Genetics
Chromosome Structure and Function
- Chromosomes are located within each cell’s nucleus.
- Total of 46 chromosomes: 22 pairs & 2 sex chromosomes.
- Composed of:
- DNA
- RNA
- Polysaccharides and proteins
- Made up of 2 arms (P and Q).
- Arms separated by a constriction called a centromere.
| Gender | Sex Chromosomes |
|---|---|
| Male | XY |
| Female | XX |
- During meiosis (cell division that forms sex chromosomes):
- Male gives either an X or Y chromosome.
- Female can only give an X chromosome.
Cell Cycle
The cell cycle is relevant to non-sex cells (i.e., those that don’t contain sex chromosomes).
| Phase | Features |
|---|---|
| Interphase | Encompasses the whole cycle except Mitosis. G1, S, and G2 are part of it. |
| G0 | When a cell has left the cell cycle (not dividing). Neurons are permanently in G0. |
| G1 | Growth phase controlled by the p53 gene. Cells increase in size and prepare for synthesis. |
| S | DNA synthetic phase. Chromosomes divide into chromatids, still contained in one nucleus. |
| G2 | Growth phase 2. Cell grows post-synthesis, readying for mitosis. |
| M | Mitosis – cell division (not part of interphase). Chromatids are separated into different nuclei. Cell divides (cytokinesis). This is the shortest phase. |
DNA - Deoxyribonucleic Acid
- A gene is a sequence of DNA arranged in a particular order.
- Around 10,000 genes make up a human genome.
- DNA is composed of:
- Nitrogenous bases
- Phosphate group
- Sugar
- The base is the most important part as it contains the genetic information.
| Bases | Types |
|---|---|
| Pyrimadines | Thymine and Cytosine |
| Purines | Adenine and Guanine |
- Adenine is always bonded to Thymine and Guanine to Cytosine.
- DNA is arranged as a double helix.
- Hydrogen bonds between bases hold the chains together.
- Mitosis is the process whereby cells grow and divide.
Genes
- Made up of DNA sequences.
- They code for protein synthesis by transcription (templating of the DNA).
- The DNA template leaves the nucleus as messenger RNA (mRNA).
- In the cytoplasm, mRNA combines with other RNA molecules to form proteins on ribosomes (translation).
- Translating the DNA template into a protein.
- Genotype is the inherited genetic code that produces the phenotype (the physical appearance of the individual).
Chromosomal Abnormalities
- Due to duplication or absence of a whole chromosome or a structural problem with one specific chromosome.
| Type | Description | Examples |
|---|---|---|
| Monosomy | Loss of one whole chromosome. Survival only possible if the lost chromosome is a sex chromosome (X). Not possible if a non-sex chromosome (autosome) is lost.
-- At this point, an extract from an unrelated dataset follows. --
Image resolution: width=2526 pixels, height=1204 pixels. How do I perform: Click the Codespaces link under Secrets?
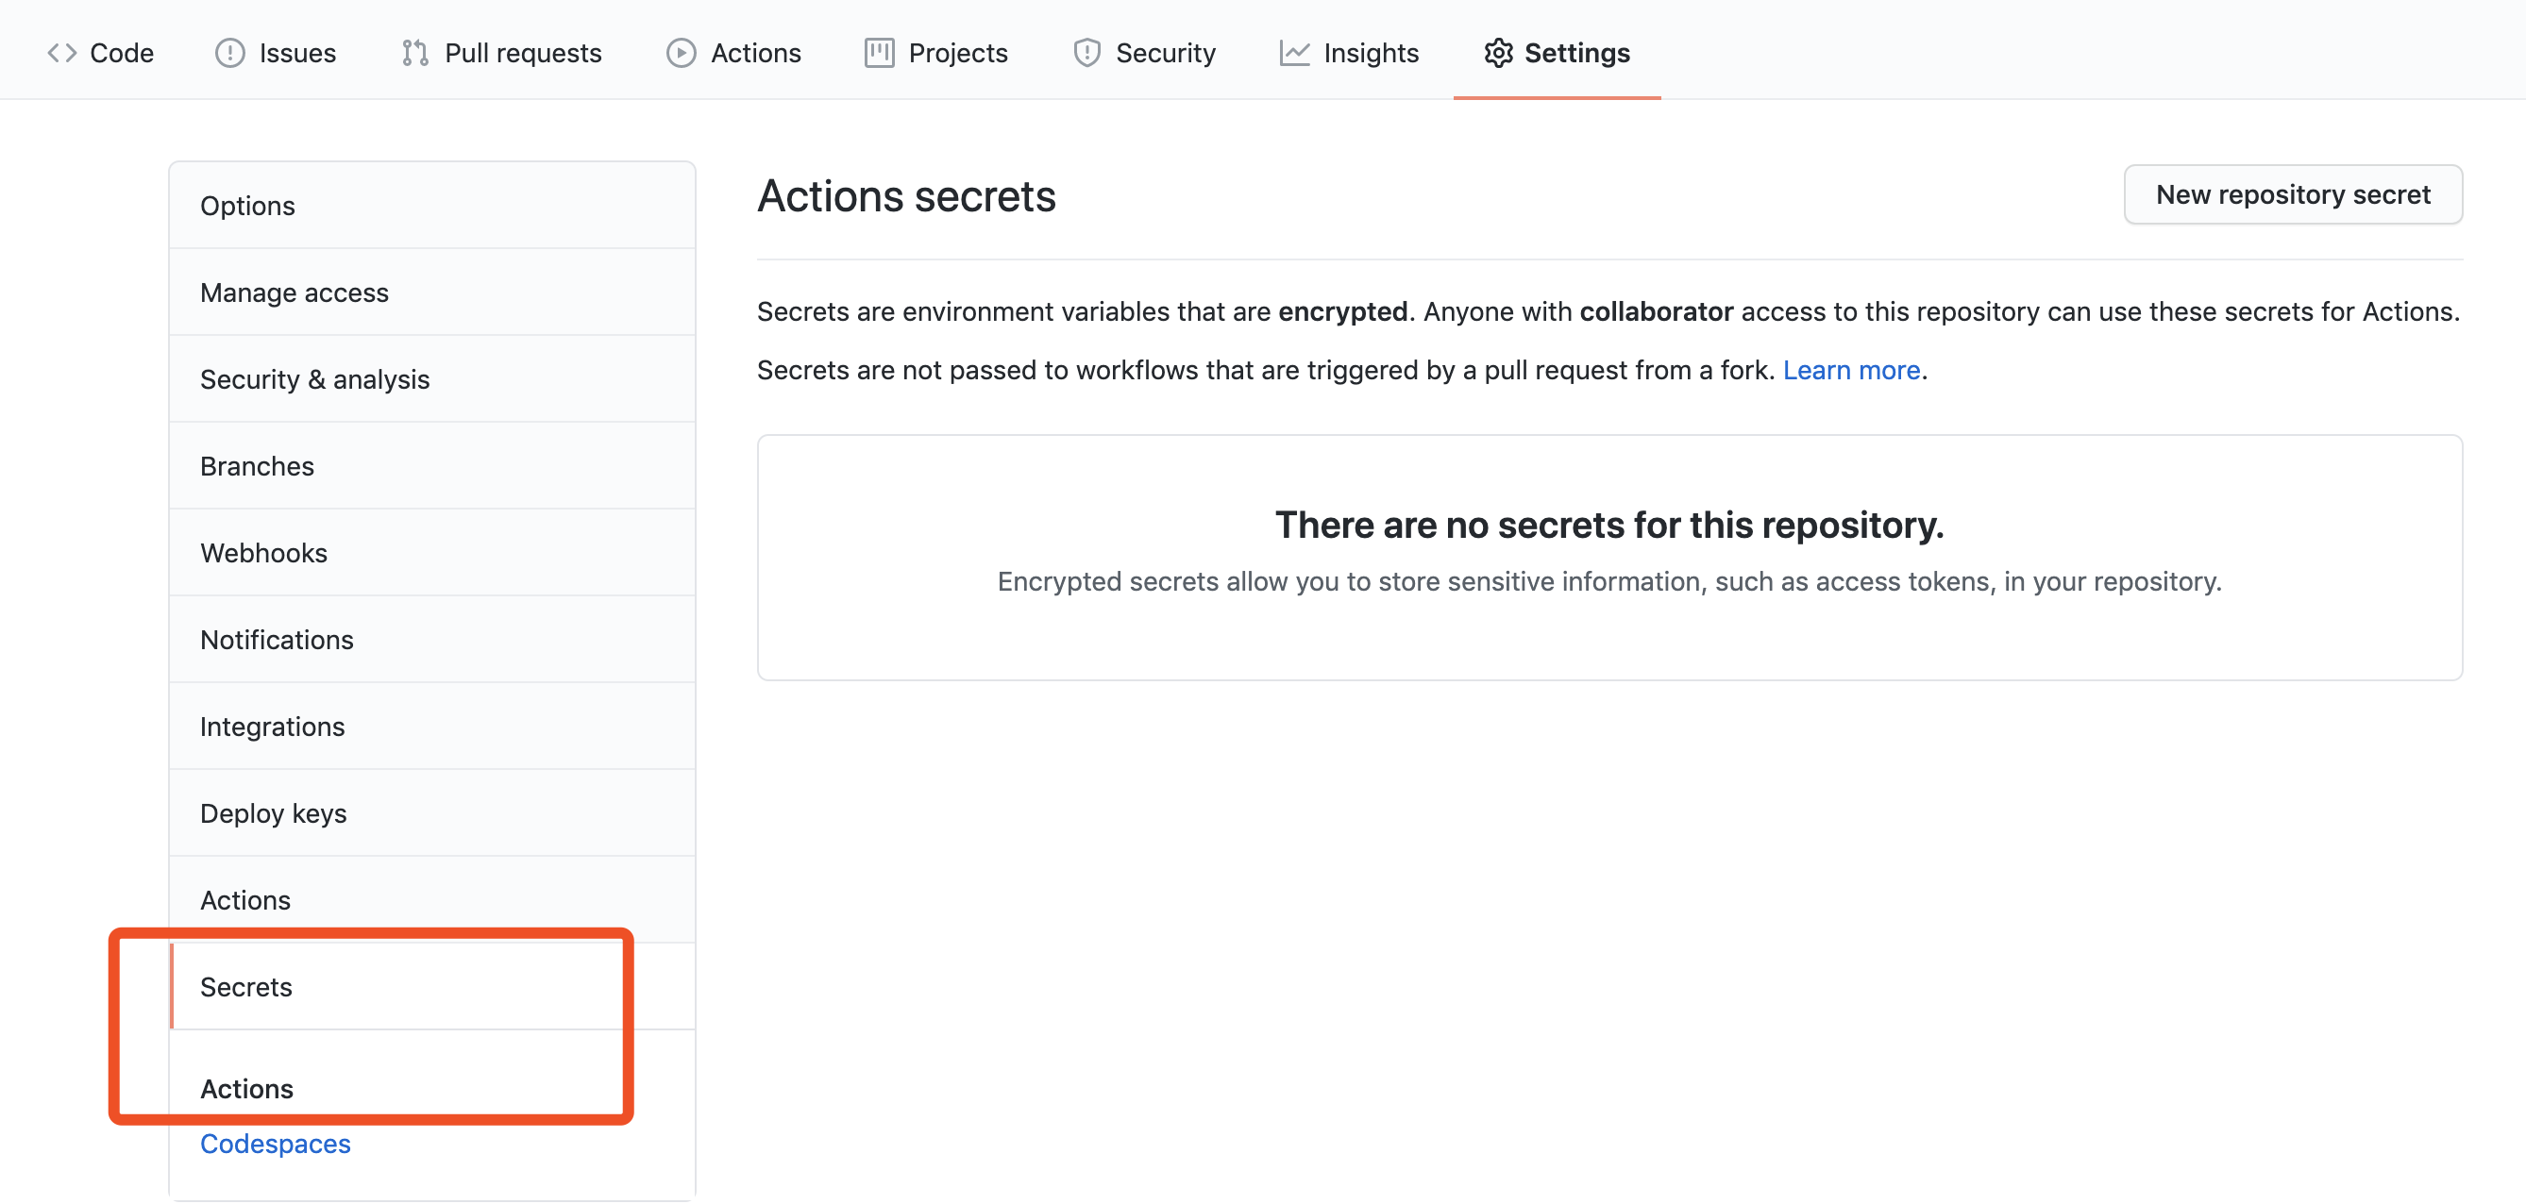click(276, 1143)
Patient is termed XO, hence can only be female. | Turner’s Syndrome |
| Trisomy | Addition of a whole chromosome. Most common is Trisomy 21 (Down syndrome). | Orthopaedic manifestations: Atlanto-axial instability, Increased SUFE risk, Hyper-laxity especially of patella. |
| Structural | May be point mutations, deletion of a large part of a chromosome, or inversion (flipping of a part of the chromosome). All cause incorrect DNA coding & altered expression in the phenotype. Autosomes or sex chromosomes may be affected. |
- Penetrance: The degree to which a genotype is expressed in the phenotype. It may be variable (e.g., in Marfan syndrome) and may be incomplete, meaning the genotype is not expressed at all in the phenotype.
Alleles
- A pair of genes at the same point on the paternal and maternal contribution of the chromosome; therefore, they come as a pair.
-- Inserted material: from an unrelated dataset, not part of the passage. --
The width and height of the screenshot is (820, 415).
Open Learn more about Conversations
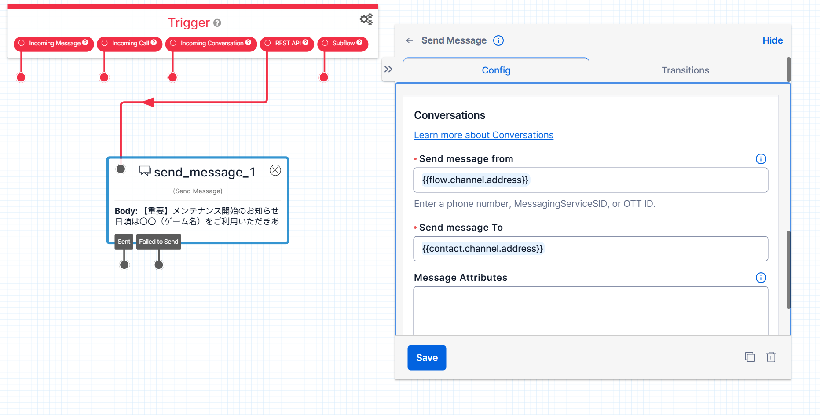[x=483, y=135]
- When combined, they produce a particular trait.
- If the alleles are the same, the trait the gene expresses is homozygous.
- If the alleles are different (i.e., a difference between maternal and paternal contributions), the overall trait expressed is heterozygous.
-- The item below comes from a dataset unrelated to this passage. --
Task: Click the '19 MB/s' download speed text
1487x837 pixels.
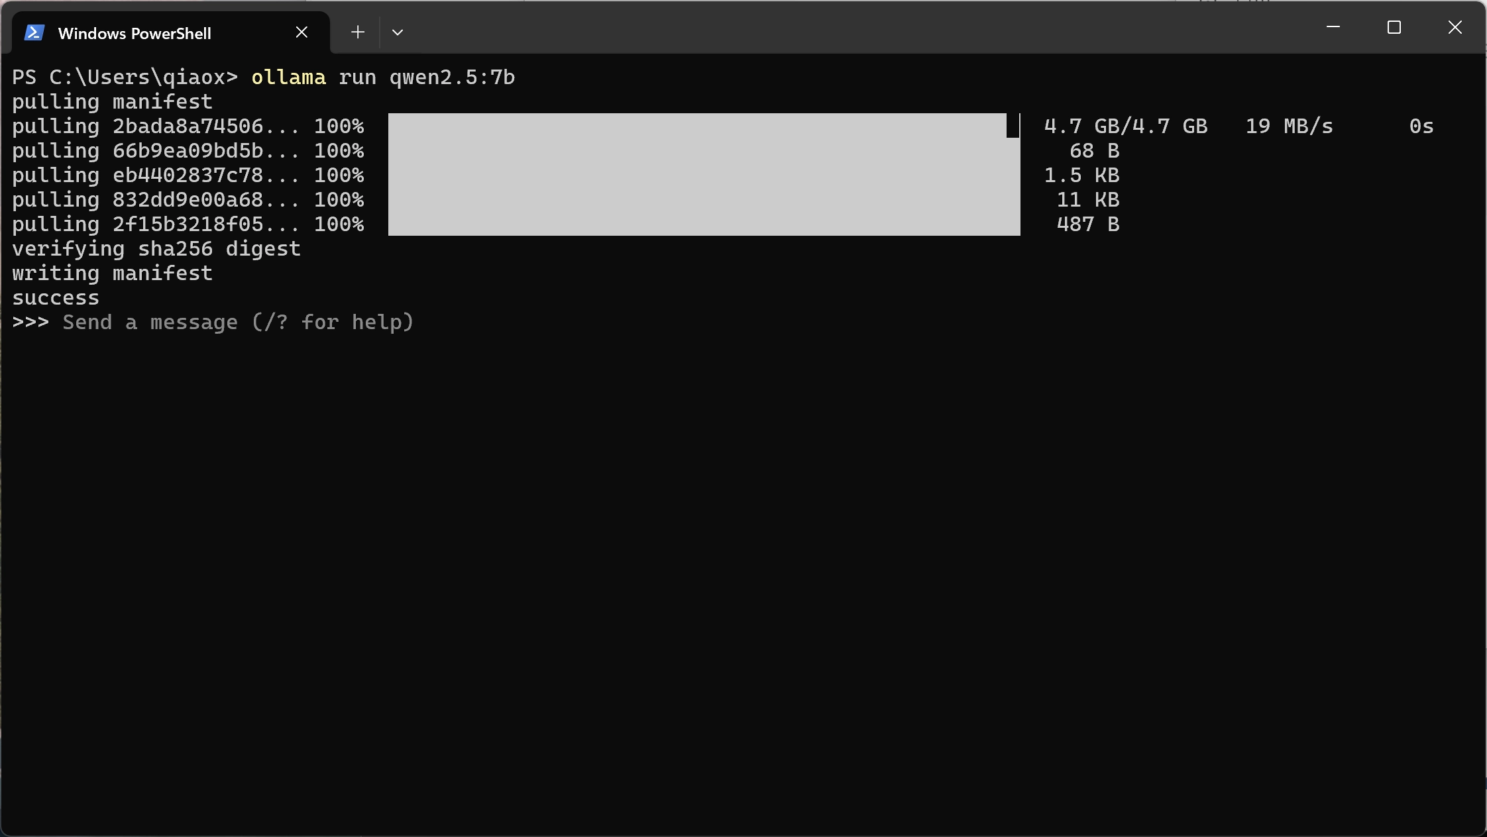Action: point(1289,126)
Autosomal Dominant Inheritance
- The gene problem is on the autosomes, not the sex chromosomes; therefore, both males and females can get the disease.
- Dominance: The abnormal allele dominates, allowing the abnormality to be expressed.
- There is a 50% chance of inheritance if one parent is heterozygous for the disease and the other is normal because the trait is dominant.
- Individuals who are homozygous for the disease are usually so severely affected that they don’t survive.
| Examples |
|---|
| Neurofibromatosis type 1 |
| Osteogenesis Imperfecta |
| Achondroplasia |
Autosomal Recessive Inheritance
- Because the allele is recessive, it cannot dominate a normal allele.
- Therefore, if a person has the disease, they must be homozygous for the condition (i.e., both alleles are abnormal).
- Those who are heterozygous are carriers but don’t express the phenotype themselves.
- There is a 25% chance that two parent carriers will produce an affected individual.
| Examples |
|---|
| Sickle cell disease |
| Mucopolysaccharidoses |
X-Linked Inheritance
- The Y chromosome has very little genetic information, so it does not contribute to disease.
- Men always contribute the Y chromosome to their sons.
- Girls are XX, so there is a contribution from both Mum and Dad.
- X-linked conditions may be dominant or recessive.
| Condition Type | Description |
|---|---|
| Recessive | Only expressed in girls (Mum and Dad must both be carriers). 50% of boys may have the disease because their X chromosome always comes from Mum (who has 2 X chromosomes). The disease is expressed in boys despite being recessive. |
| Dominant | Rare conditions where the abnormal gene is dominant, expressed in those who would have been carriers only. Boys are affected similarly to recessive conditions. Girls who would have been carriers are now affected. |
| Examples |
|---|
| Duchenne Muscular Dystrophy |
| Hemophilia A |
| X-Linked Dominant Condition |
|---|
| Hypophosphataemic Rickets |